These were the coming-of-age times of hope in a place of abandoned dreams and discarded fortunes. Fires were erected, offerings made, fluids exchanged. This was a new day and a new stage. Gone were the inhibitions of the outside forum. Here, no one imposed on him any opposition borne of someone else’s agenda. This new drama would stay with the Gregory as an ongoing fascination, culminating in the frenzied realizations of his paintings as well as its natural courtesan – music. "A lot of my work comes from music,” he states, “especially the newer pile paintings. With the more tableaux orientated pieces- I would say they come from Musique Concrete - creating a scene with disparate elements to create something new and jarring. This could be applied to sampling and such but Musique Concrete is much more theatrical with using everyday sounds that become animated and take on a life of their own. With the pile paintings, they are influenced by people like Xenakis and Stockhausen who created massive architectures out of compositional structures. The piles may look like masses of chaotic shit, but there was a lot of planning and trial and error to get them to their monolithic forms.”

That’s not to say that these challenging pictorials are too far beyond reasonable definition. The term bandied about most in Jacobsen’s world these days to describe such artwork is “Magical Realism”. This realm of painting presents artworks where the scientific and physical realities and spiritual human realities are fused. Here, the illogical can safely exist with the knowing that it is the viewer’s task to decode the texts hidden within each piece of art. And in this, Gregory cites French writer and doctor Louis-Ferdinand Céline as an inspiration for his optical forays. Céline (1894 – 1961) one of the most influential writers of the twentieth century, developed a new style of writing. This style, which Jacobson hails so highly, was presented riddled with such dark humor, anxiety and pessimism. But it was done in a rhythmic manner that broke barriers in the field, managing to embody human emotion as literature. This rhythm that Céline blessed Gregory with has been a mainstay influence in his workings with his musical troupe and band, Lovely Little Girls. He’s been able to unleash his childhood torments growing up with fetishes attached to food and sex. Growing up with an unsatisfied desire for the readily available hamburger-helper-style fare with sides of potato chips and ding-dongs made for one gregariously rotund individual. “I was a fatty for a number of years,” he confesses. “I eat pretty healthy these days and my diet doesn't deviate much. I love trying new foods but rarely go out to restaurants because of the social fanfare that goes with it. My loss though. I have been a vegetarian for many years and obsess over meat, daring myself to eat it... something disgusting like McDonalds... but can never bring myself to do it. There's a little bit of sexual titillation in it because it is so taboo for me. This is where the food and sex come into the paintings.”

Jacobsen’s earliest childhood memory is attached to falling down the cellar stairs, but the next is possibly the more potent, if not more fascinating view into the course of his journey. “The ‘art and sex’ memory is from the day I was out painting the driveway gravel with the girls next door who I always had crushes on. I always envied the girls because they were always so much better looking, more interesting looking and got to wear better clothes. Another memory is sticking my sweaty socks in my mouth, being immediately disgusted and not being able to get the greasy taste out of my mouth for days.”
· · · ·
-- REQUEST 1 --
Do these statements agree with the artist profile? Answer yes or no for each, quoting the words that decide it.
(a) Céline lived from 1894 to 1961.
(b) The painter often eats at restaurants.
(c) The painter, though a vegetarian, has managed to eat meat again.
-- REQUEST 2 --
According to the artist profile, what was Céline's writing style riddled with? List every item.
-- REQUEST 3 --
Answer from the artist profile:
(a) What is the name of the painter's musical troupe and band?
(b) What is the painter's earliest childhood memory?
(c) What term is used most to describe such artwork?
The material after this point stands apart from the artist profile.

-- ENTRIES PROVIDED --
· · · ·
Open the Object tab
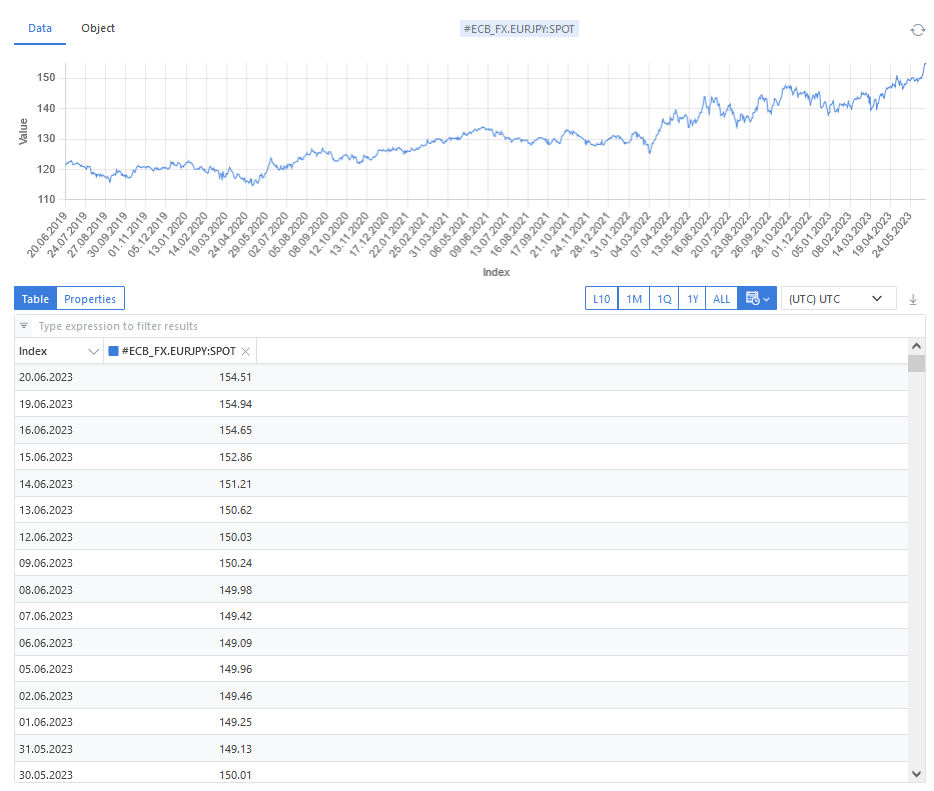 click(98, 28)
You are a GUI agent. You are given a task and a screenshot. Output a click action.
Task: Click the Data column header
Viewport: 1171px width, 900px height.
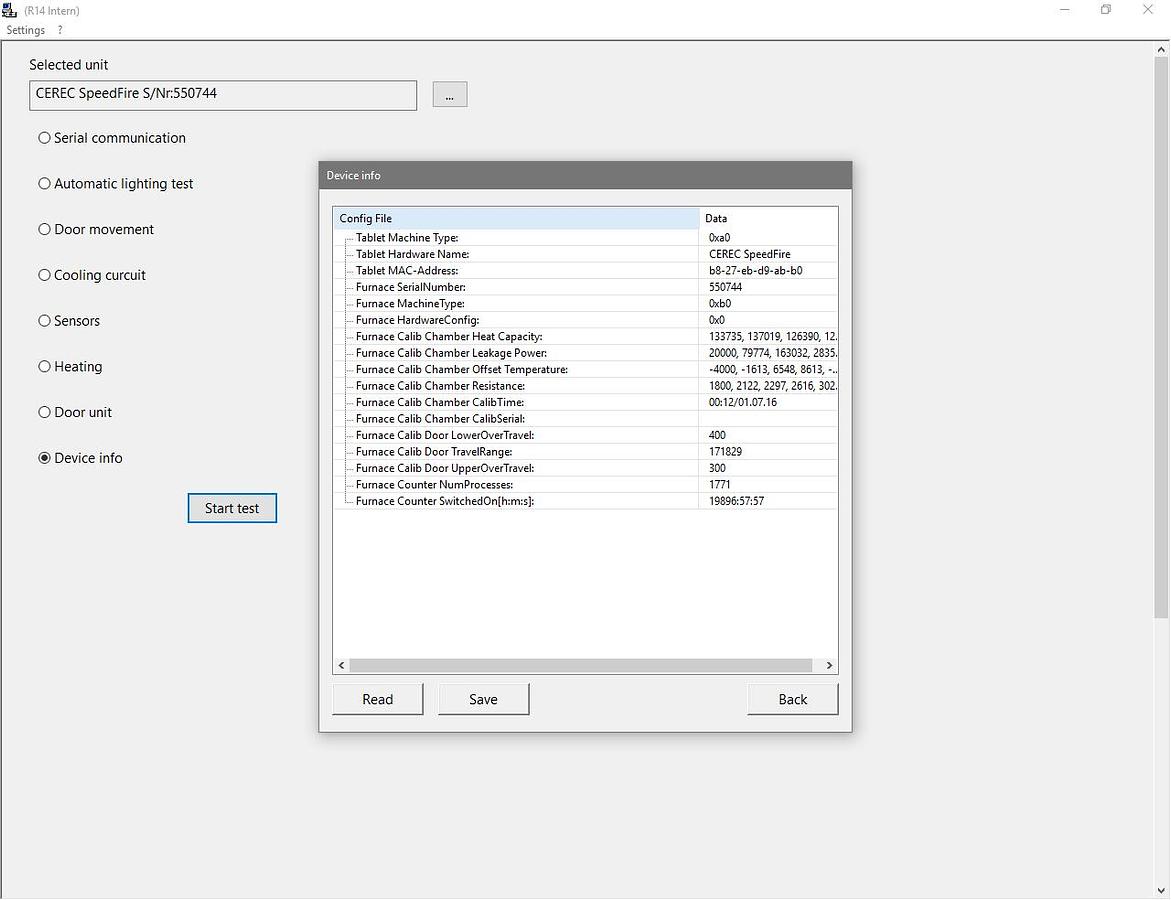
· · · ·
-- ANSWER 1 --
(a) Yes: "Céline (1894 – 1961)"
(b) No: "rarely go out to restaurants because of the social fanfare that goes with it"
(c) No: "but can never bring myself to do it"

-- ANSWER 2 --
Dark humor, anxiety, pessimism

-- ANSWER 3 --
(a) Lovely Little Girls
(b) Falling down the cellar stairs
(c) "Magical Realism"